Although these areas are near Beijing, Ji-Lu has a different accent and many lexical differences from the Beijing dialect, which is the basis for Standard Chinese, the official national language. There are three dialect groups: Bao-Tang, Shi-Ji, and Cang-Hui.

People from the eastern part of Shandong, or the Jiaodong Peninsula, speak Jiaoliao Mandarin.

==Dialect groups==
- Bao-Tang dialect (保唐片), incorporating a large part of Tianjin and northern part of Hebei province.
  - Tianjin dialect (天津話)
  - Baoding dialect (保定話)
  - Tangshan dialect (唐山話)
- Shi-Ji dialect 石济片, incorporating a large part of central Hebei province including the capital Shijiazhuang and western part of Shandong province, including the capital Jinan
  - Xingtai dialect (邢台话)
  - Shijiazhuang dialect (石家莊話)
  - Jinan dialect (濟南話)
- Cang-Hui dialect (沧惠片), incorporating the coastal region of the Yellow River Delta (including the prefecture-level city of Cangzhou, from which it takes its name)

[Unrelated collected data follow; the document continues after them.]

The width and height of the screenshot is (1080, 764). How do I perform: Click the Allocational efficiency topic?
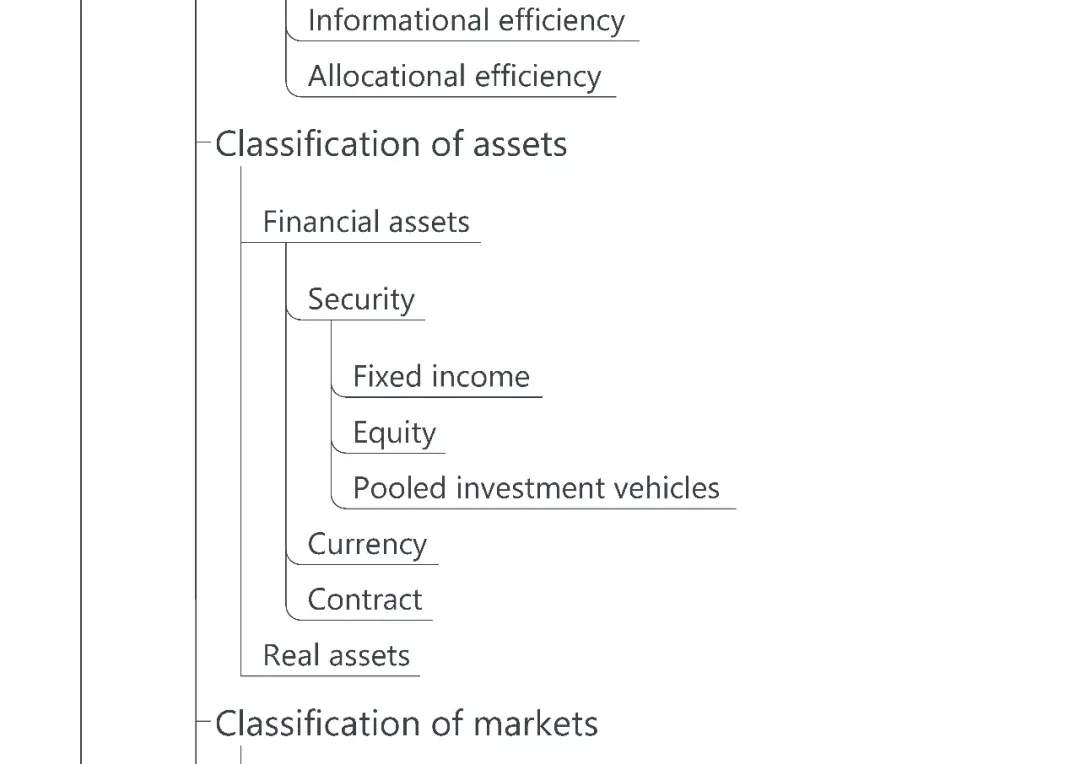pos(454,77)
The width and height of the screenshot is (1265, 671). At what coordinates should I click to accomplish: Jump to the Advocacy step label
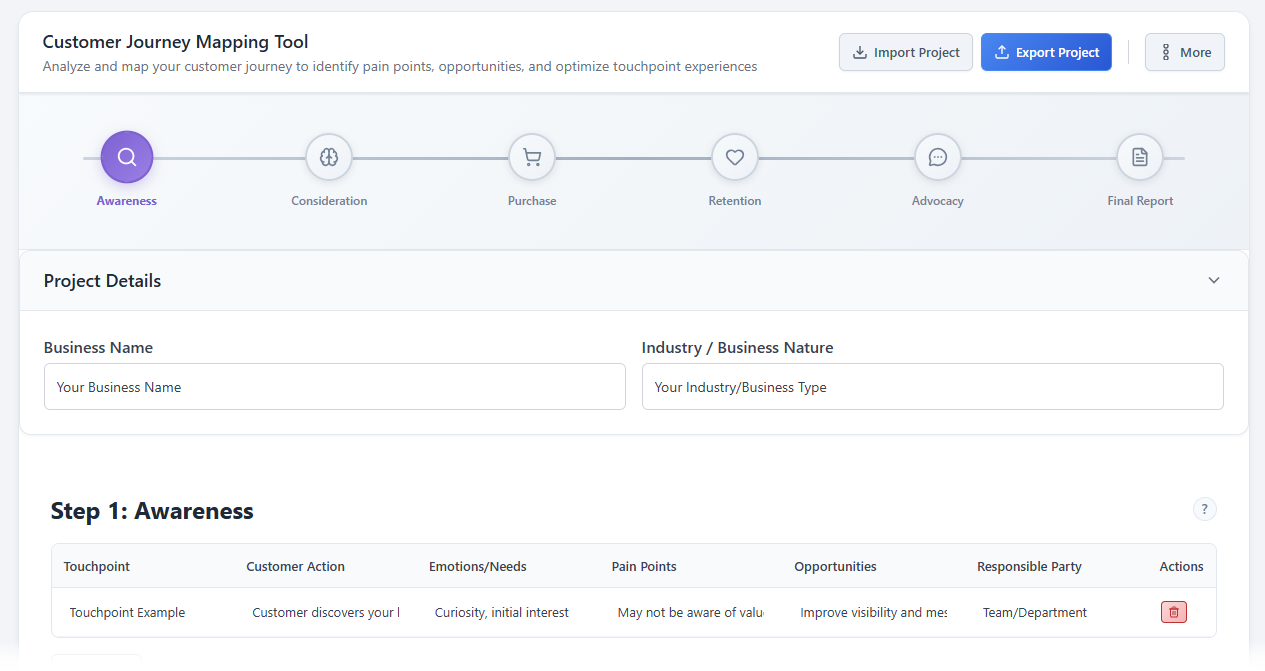(x=937, y=200)
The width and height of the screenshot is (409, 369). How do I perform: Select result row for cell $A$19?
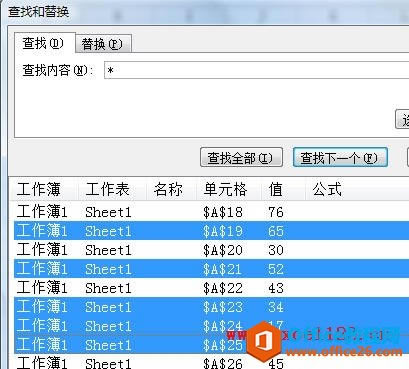[211, 231]
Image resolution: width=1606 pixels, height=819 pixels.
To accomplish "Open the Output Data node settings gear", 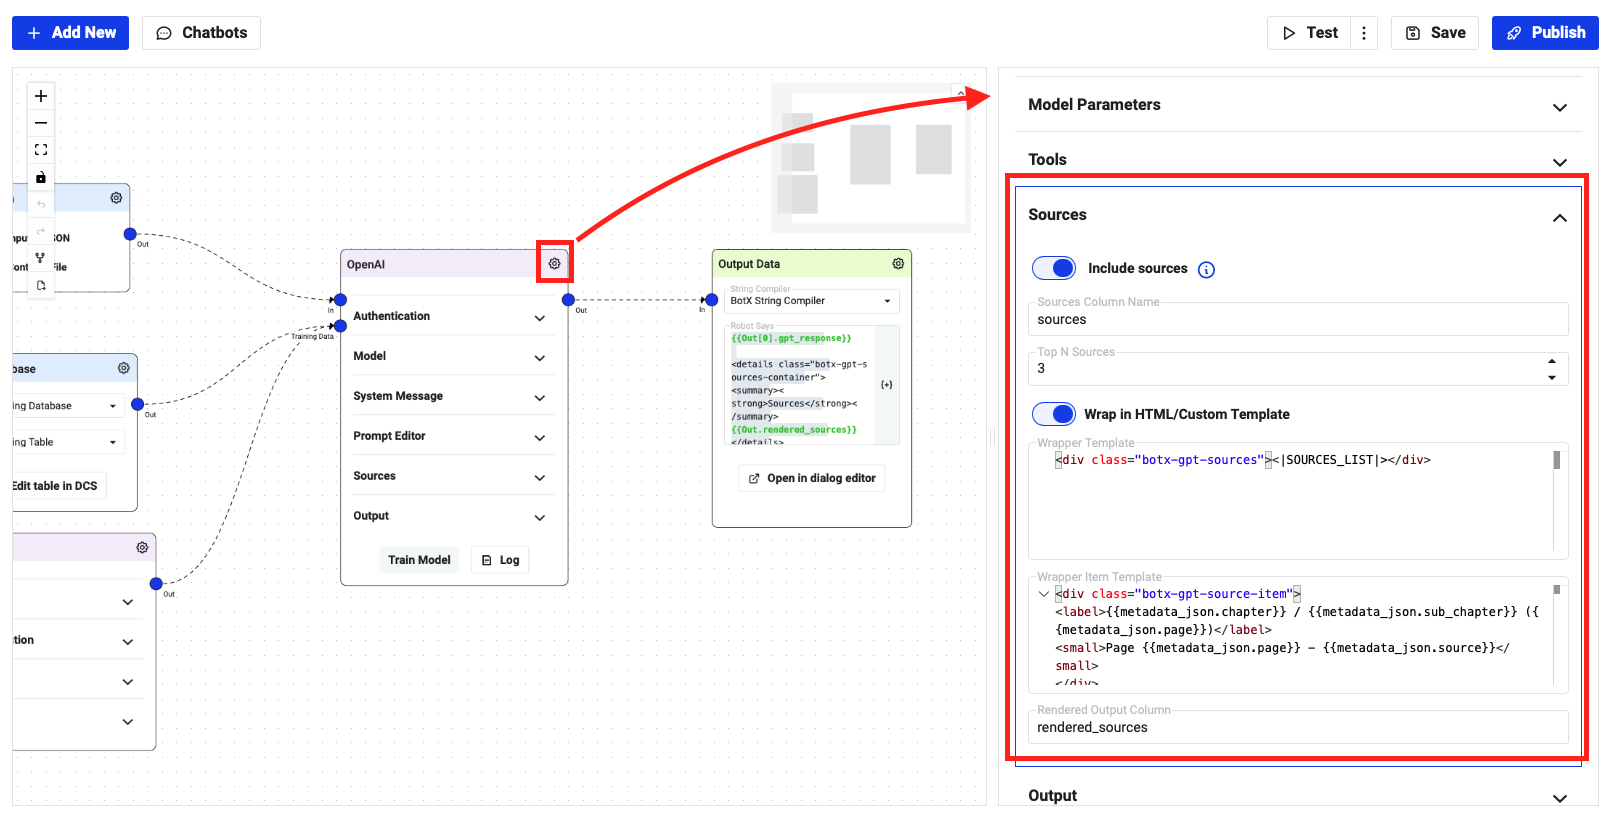I will coord(898,264).
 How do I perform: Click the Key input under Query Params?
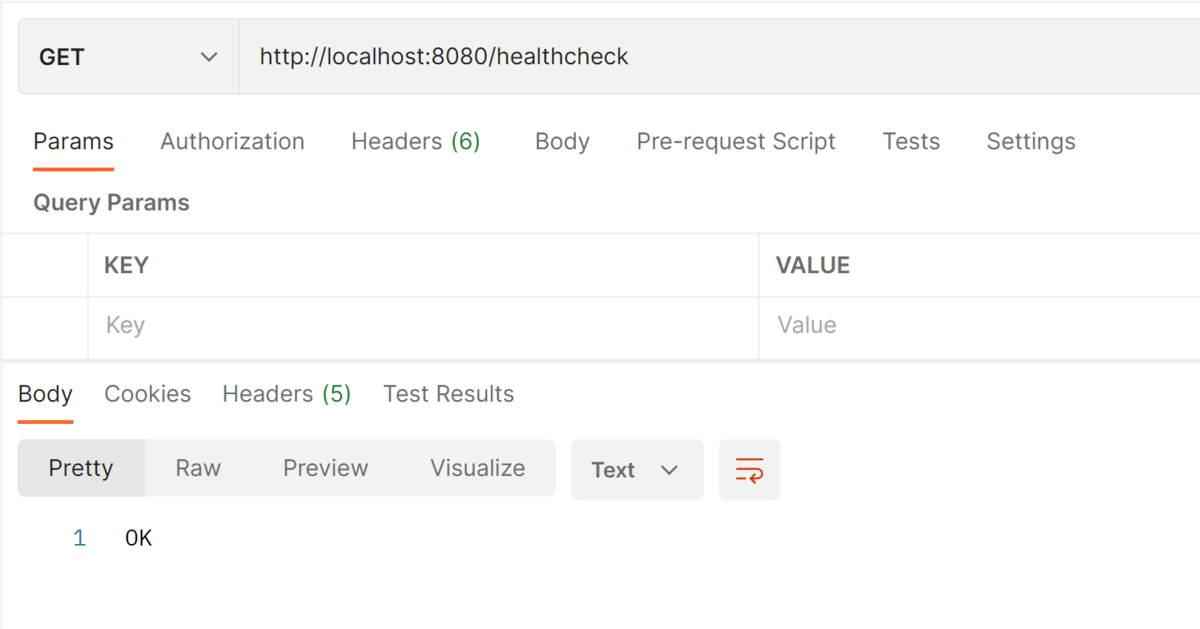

The Bao-Tang dialect shares the same tonal evolution of the checked tone from Middle Chinese as Beijing Mandarin and Northeastern Mandarin. Moreover, the popularization of Standard Chinese in the two provincial capitals has induced changes in the Shi-Ji dialect causing the former to shift rapidly towards the standard language.